Objectives →
(a) Which people are named in the passage about the eighth amendment? List every one.
(b) Answer these from the passage about the eighth amendment:
(i) Which organization is Cathie Doherty part of?
(ii) Which article was inserted into the Constitution by the 1983 referendum?
(iii) When did Clare Daly say the legislation would be brought forward?
(c) Could you carry on the passage about the eighth amendment from its last sentence?

==== Passage provided ====

There were also a number of public representatives, including TDs Mick Wallace, Catherine Murphy, Joan Collins and Richard Boyd Barrett.

Cathie Doherty of the Abortion Rights Campaign addressed the crowd at Leinster House, saying no-one under the age of 48 had had a chance to vote in the 1983 referendum which resulted in the insertion of Article 40.3.3 into the Constitution, as the eighth amendment.

“There is an appetite in Ireland for real change, contrary to the statement from the Minister for Health and the Taoiseach. We need to end the hypocrisy of travel and the hypocrisy which forces women who cannot travel to carry pregnancies or to break the law by importing the abortion pill.

“We can change Ireland. We can have a society which treats us as the valuable human beings that we are,” said Ms Doherty.

Clare Daly said she and her parliamentary colleagues Mick Wallace and Joan Collins planned to able legislation in “December or January” during private members’ time, which would provide for a referendum on repealing the eighth amendment, and so “force the issue onto the floor of the Dail”.

==== Dataset extract ====

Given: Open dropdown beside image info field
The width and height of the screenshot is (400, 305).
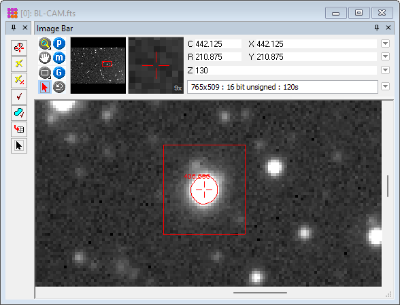Looking at the screenshot, I should click(385, 87).
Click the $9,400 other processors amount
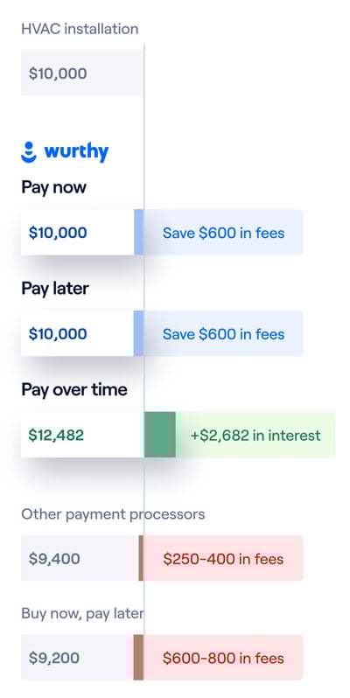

====

Answers to each task →
(a) Mick Wallace, Catherine Murphy, Joan Collins, Richard Boyd Barrett, Cathie Doherty, Clare Daly

(b)
(i) The Abortion Rights Campaign
(ii) Article 40.3.3
(iii) In "December or January," during private members' time

(c)
She said that since the last March for Choice Ireland’s abortion regime had “claimed another victim”.

Referring to Ms Y, a young asylum seeker raped in her own country whose infant was delivered by Caesarean section last month at 26 weeks’ gestation after she was denied an abortion here, Ms Daly said Ms Y had come to Ireland as a place of refuge, but “it was instead an escape to hell. Forced to carry a rapist’s child, this is beyond cruel”.

“We are part of a growing army which refuses to be silenced any longer,” she said. “It is not good enough to shed crocodile tears about the Magdalene laundries and the mother and baby homes and then replace them with a Ryanair ticket or an abortion pill over the internet.

“This is not the Ireland of 1983. The days of the Ballroom of Romance are long gone and the new world is very different place.”

The crowd was also addressed by Amel Yasef, chairwoman of Akidwa, a immigrant women’s support organisation. She said she was “so angry” and had been nervous her speech would “turn into the longest, loudest, angry scream”.

“Before being a migrant I am a woman, but before being a woman I am a human being,” she said.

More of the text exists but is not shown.